— START Task data —
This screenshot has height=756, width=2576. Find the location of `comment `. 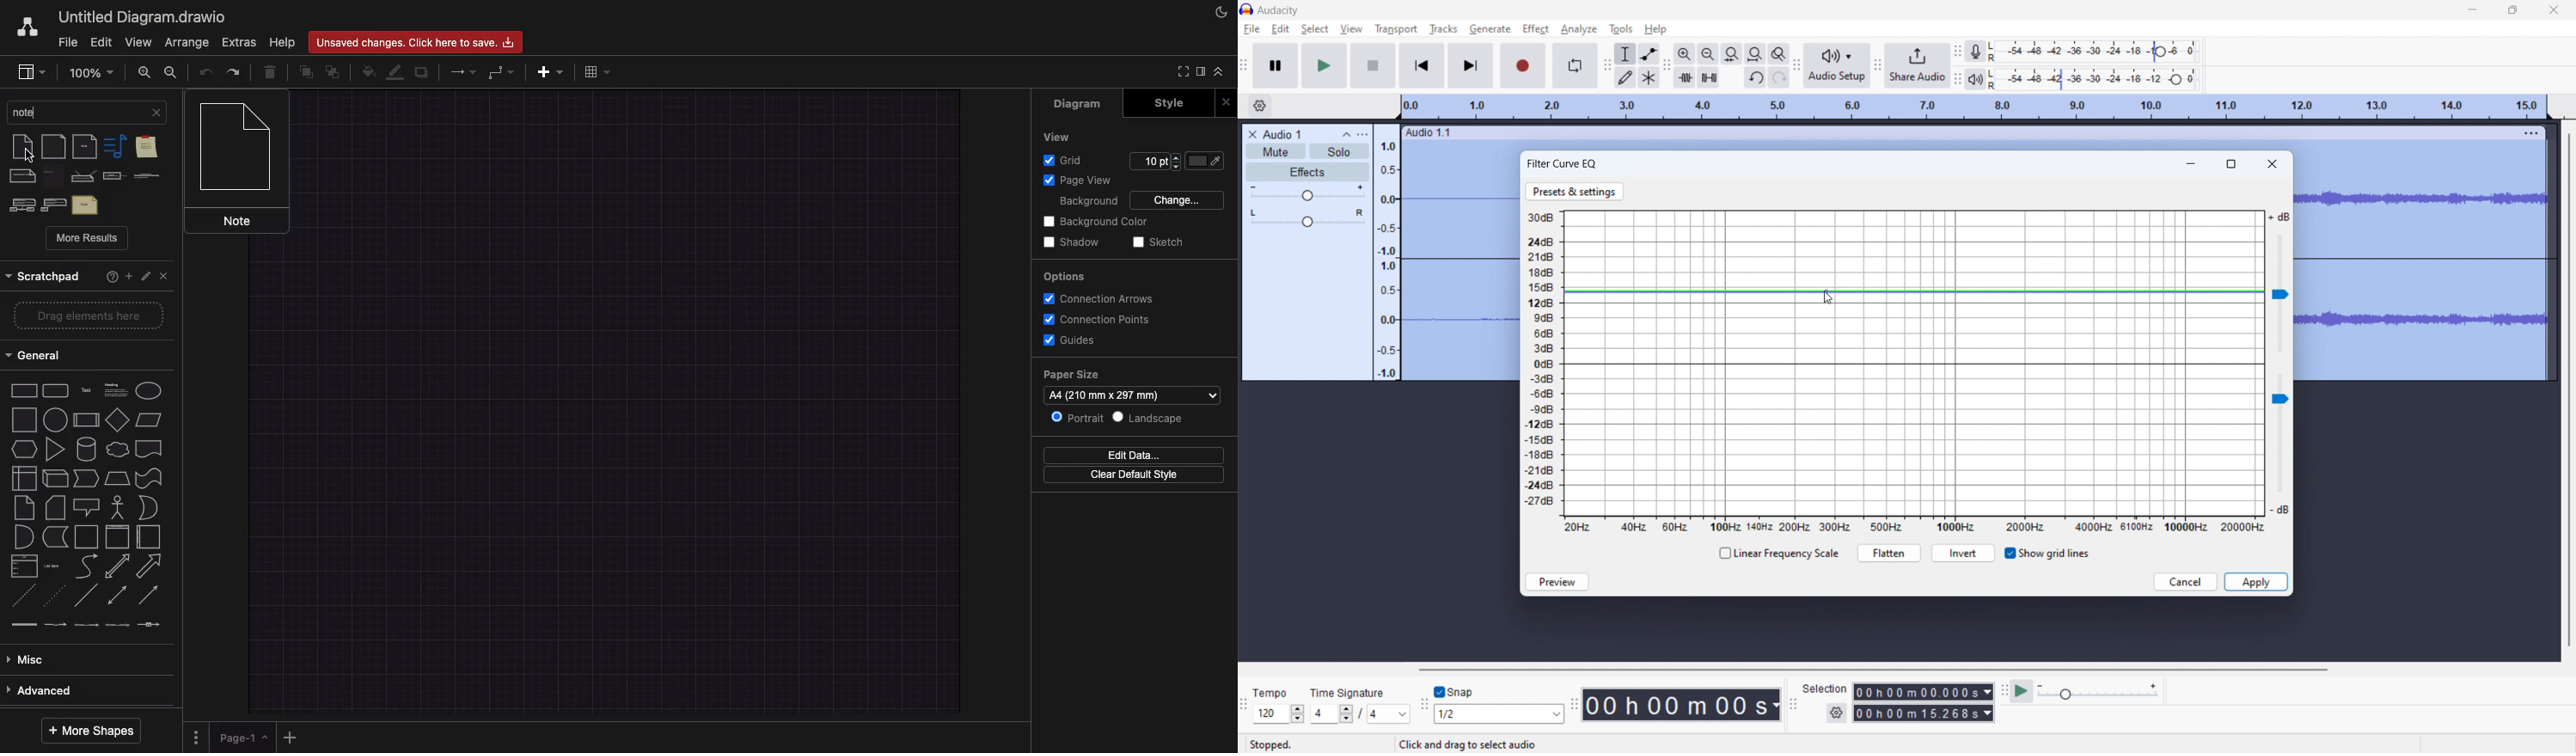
— END Task data —
— START Task data —
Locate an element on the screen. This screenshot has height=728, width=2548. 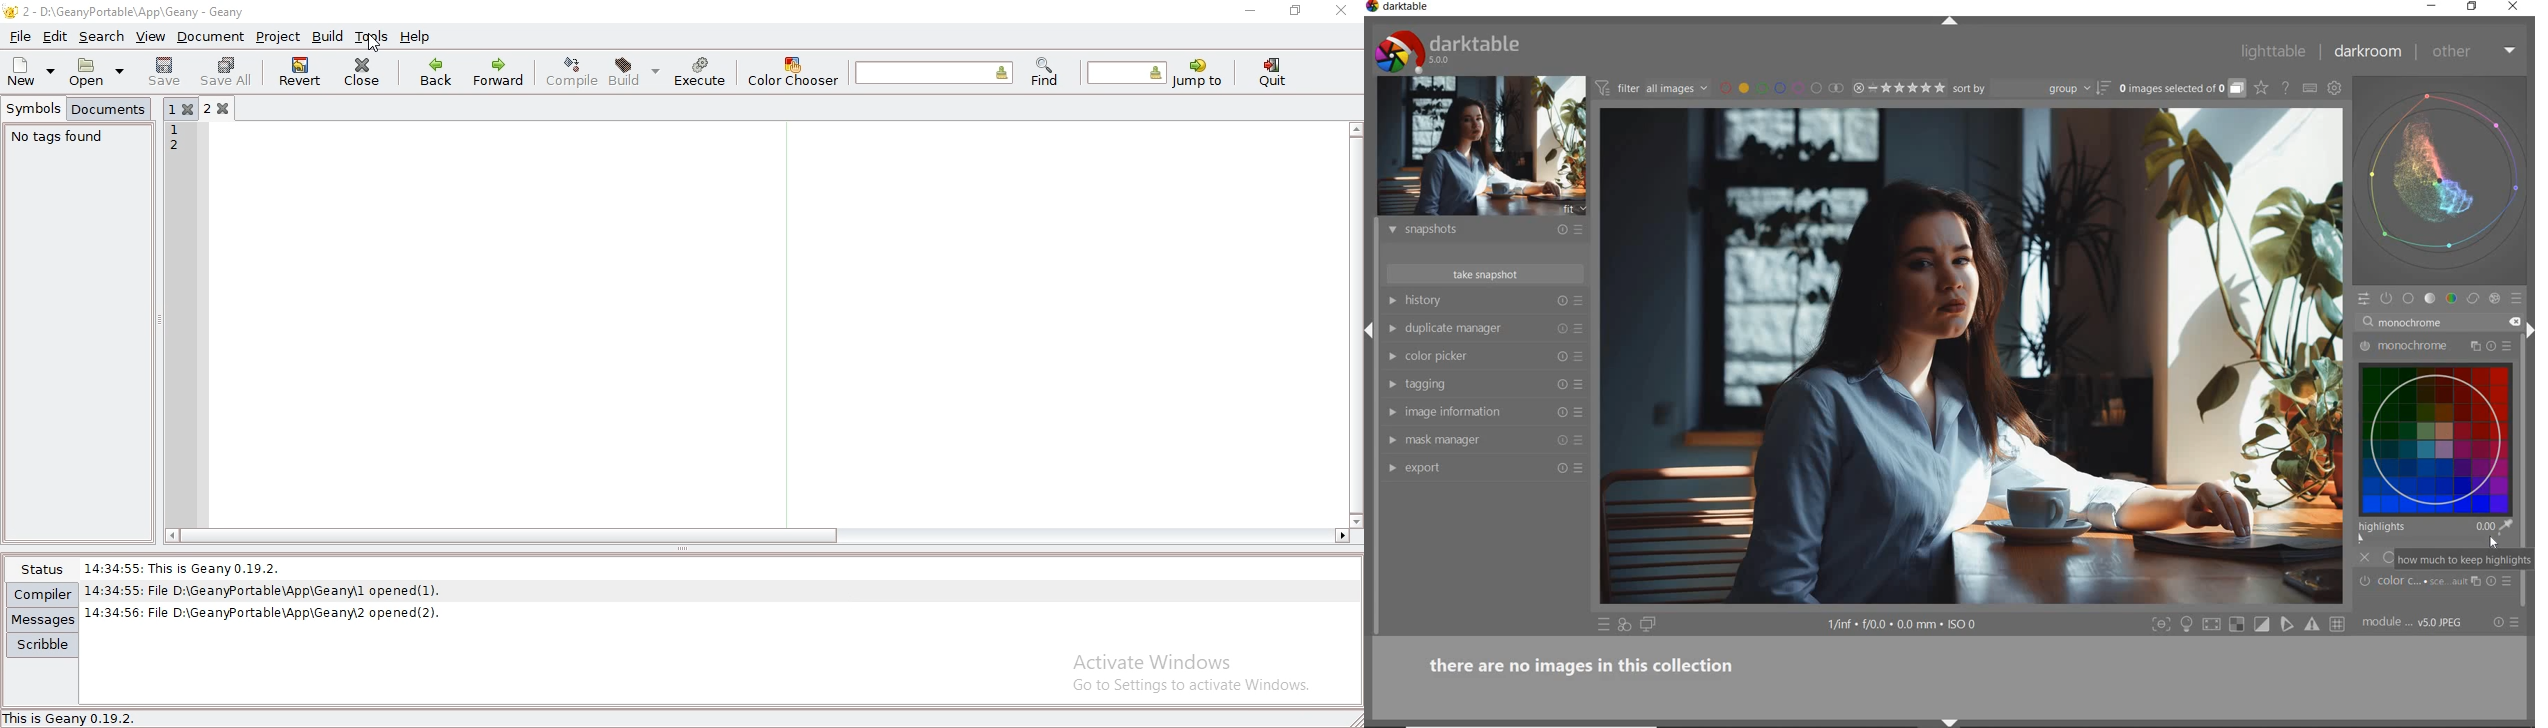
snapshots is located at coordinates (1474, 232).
— END Task data —
— START Task data —
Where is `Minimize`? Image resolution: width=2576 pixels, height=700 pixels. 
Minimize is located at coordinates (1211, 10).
— END Task data —
### Task details
Could you edit the data starting at the line that contains "pixels, height=700 pixels." and ending after the line that contains "Minimize is located", swapping "Image resolution" for "Screen resolution" while keeping everything else as it is? Return only those lines.

### The solution
Where is `Minimize`? Screen resolution: width=2576 pixels, height=700 pixels. 
Minimize is located at coordinates (1211, 10).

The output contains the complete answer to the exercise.